═════ Data provided ═════

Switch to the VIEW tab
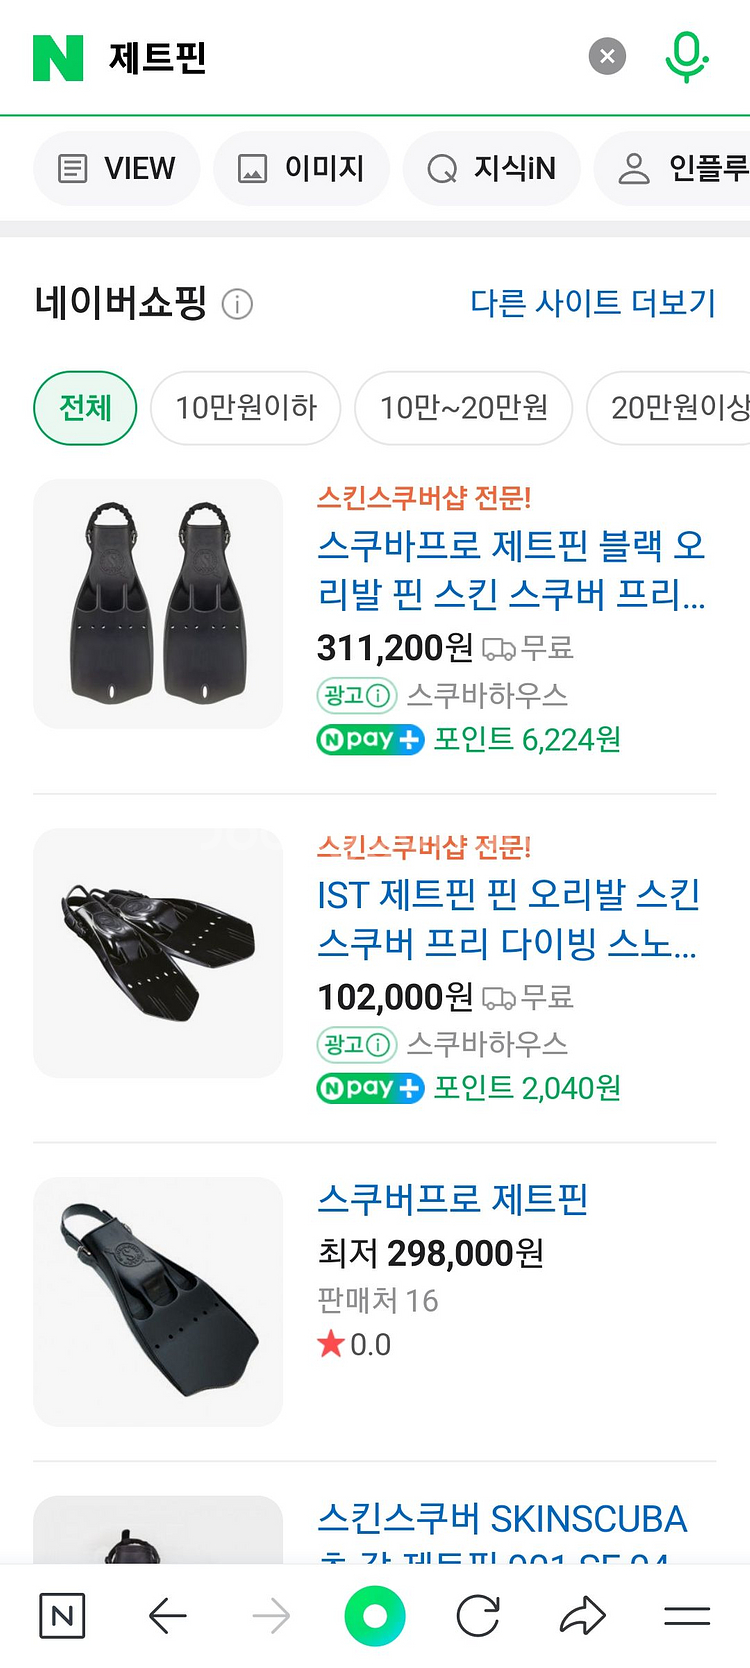The image size is (750, 1668). [117, 169]
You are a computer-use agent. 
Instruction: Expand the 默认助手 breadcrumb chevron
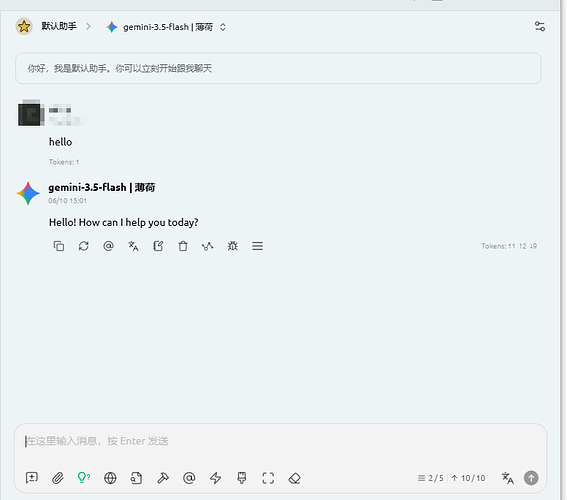coord(88,26)
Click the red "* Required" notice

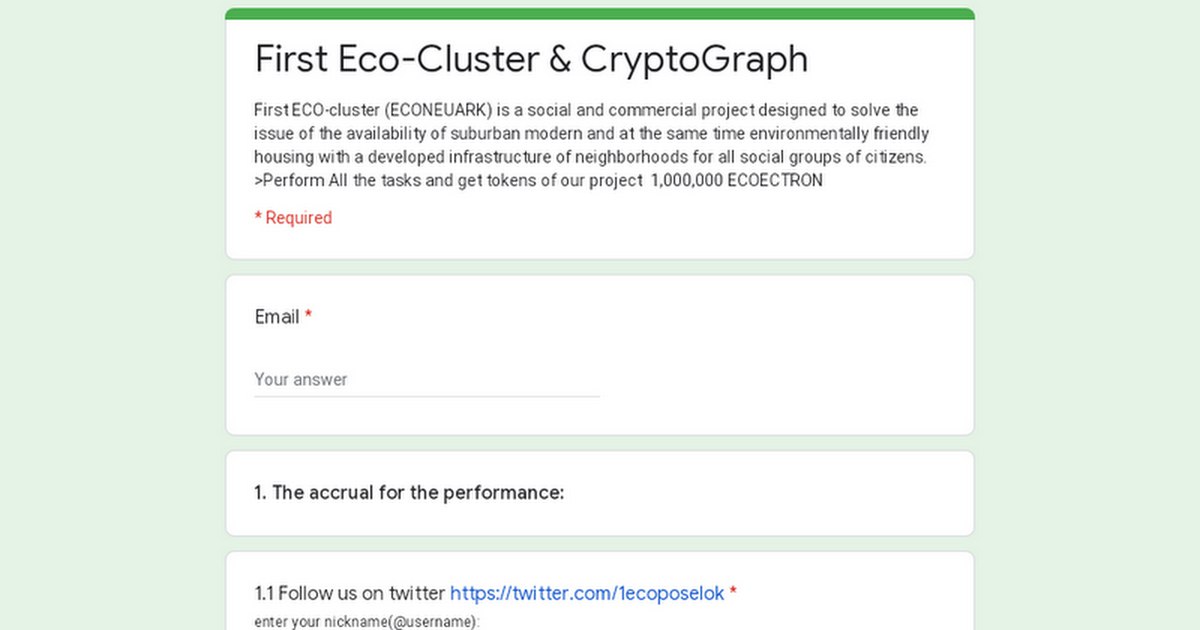293,218
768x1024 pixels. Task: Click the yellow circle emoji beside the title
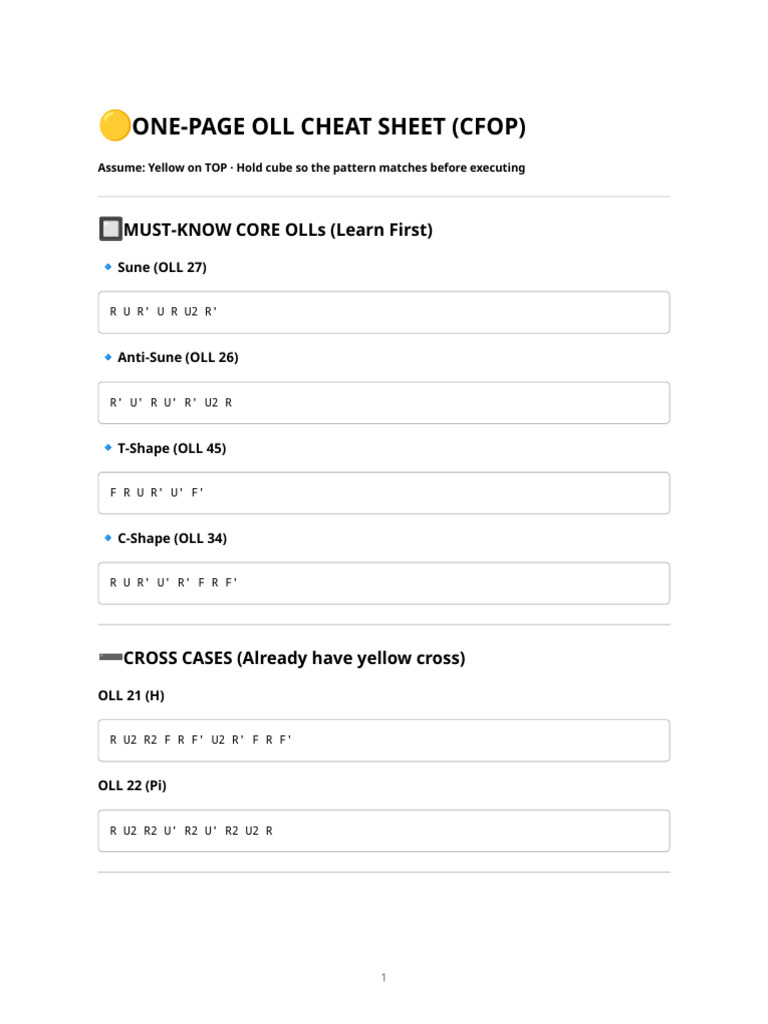[x=114, y=126]
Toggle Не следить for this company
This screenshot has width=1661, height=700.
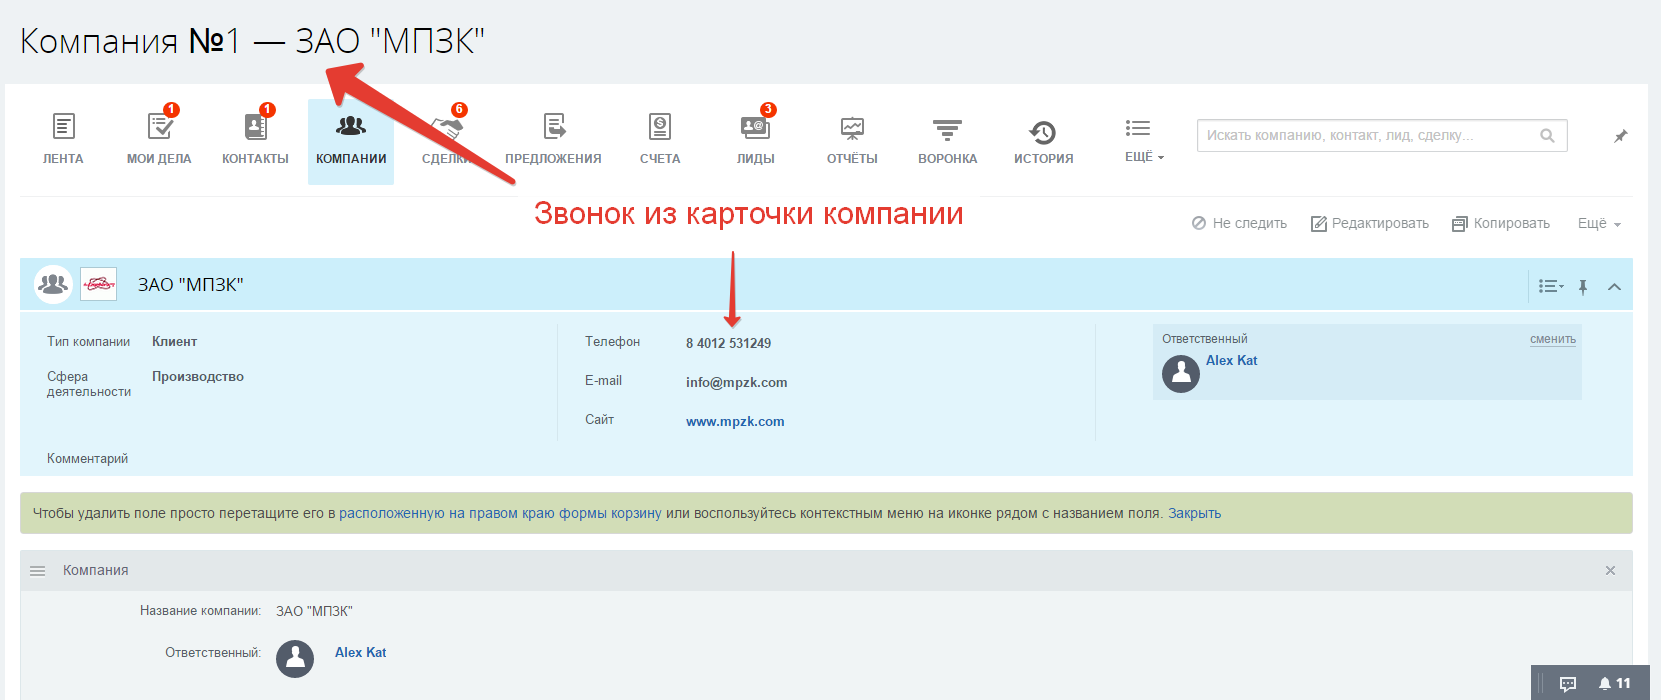(x=1239, y=224)
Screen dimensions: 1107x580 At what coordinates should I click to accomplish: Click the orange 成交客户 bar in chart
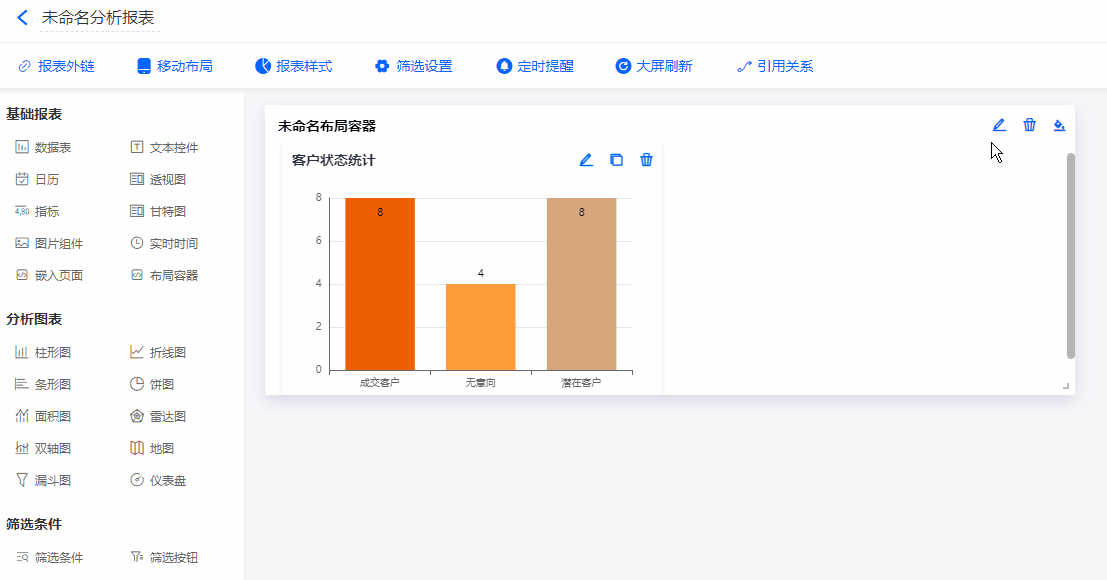[x=379, y=290]
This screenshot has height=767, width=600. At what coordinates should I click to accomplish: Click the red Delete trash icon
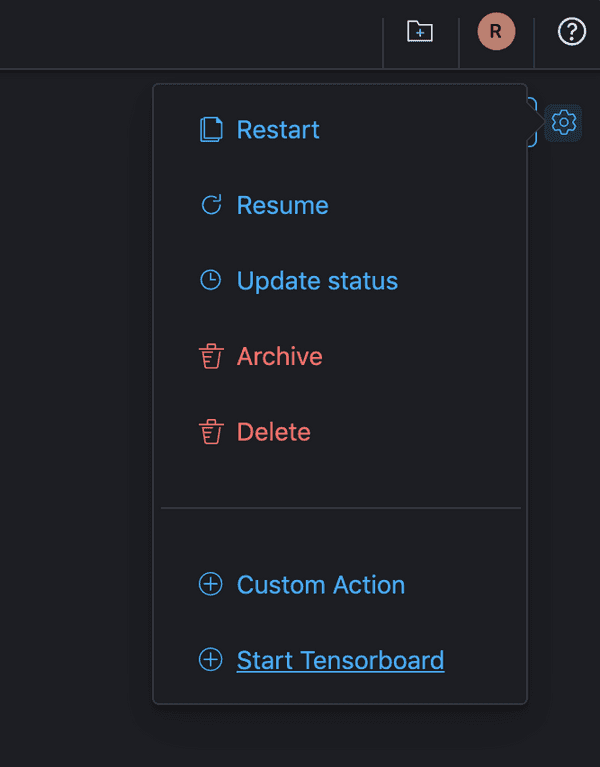tap(211, 432)

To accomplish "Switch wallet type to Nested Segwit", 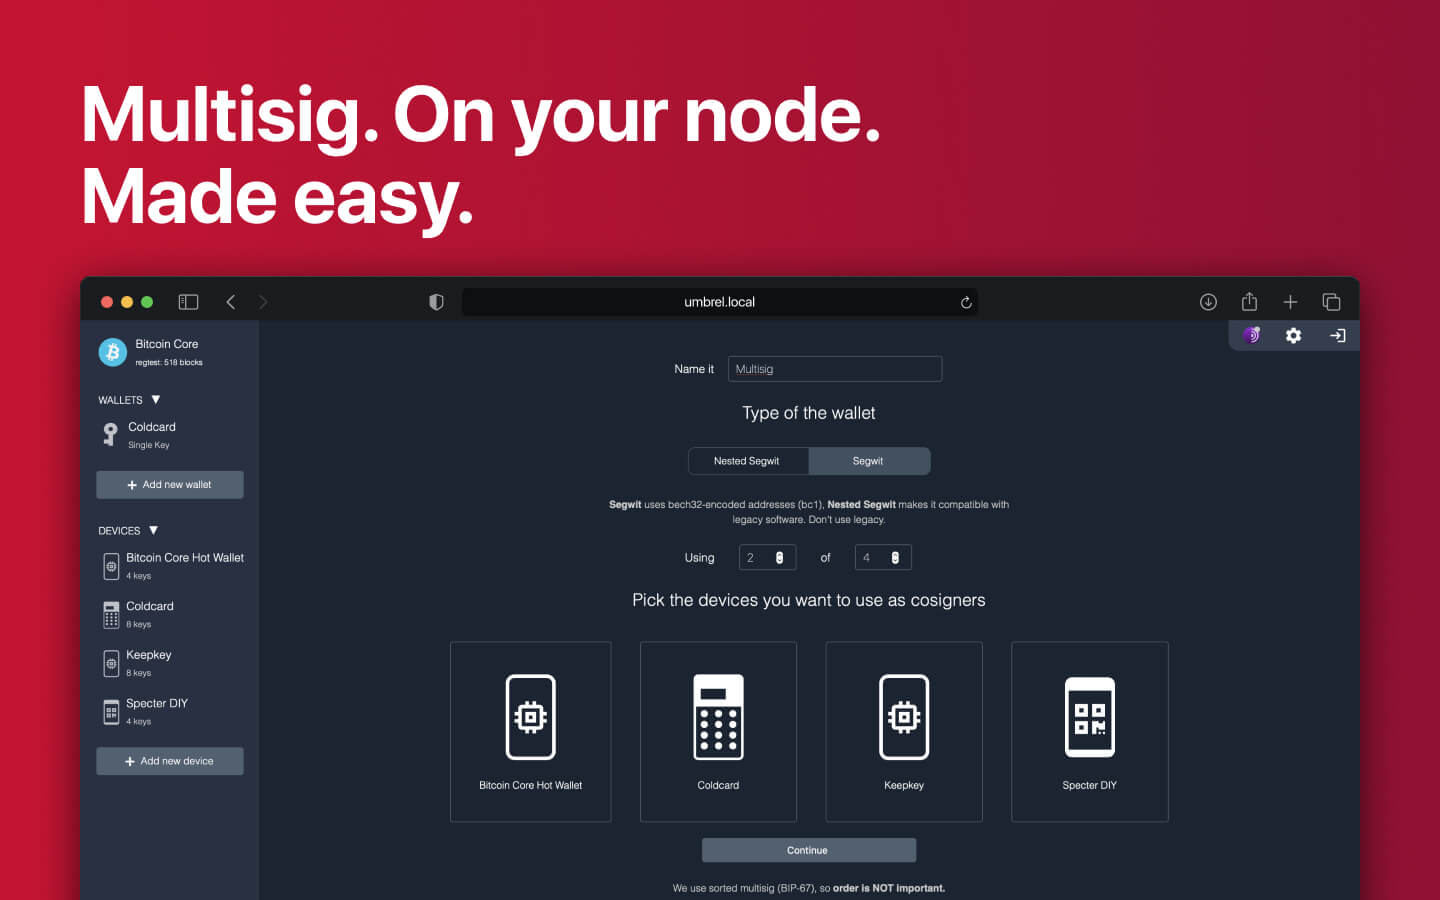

═════

• [Exercise directions]: Starting at the line that contains "768x1024 pixels. Task: Click", reproduce exactly and only the lines through the end of the entries above, with the pictures excluded.

• [Response to this task]:
768x1024 pixels. Task: Click the yellow circle emoji beside the title
[x=114, y=126]
Toggle Не следить for this company
This screenshot has width=1661, height=700.
(x=1239, y=224)
Screen dimensions: 1107x580 At what coordinates should I click to accomplish: Click the orange 成交客户 bar in chart
[x=379, y=290]
This screenshot has height=767, width=600. At what coordinates should I click to accomplish: Click the red Delete trash icon
tap(211, 432)

To accomplish "Switch wallet type to Nested Segwit", 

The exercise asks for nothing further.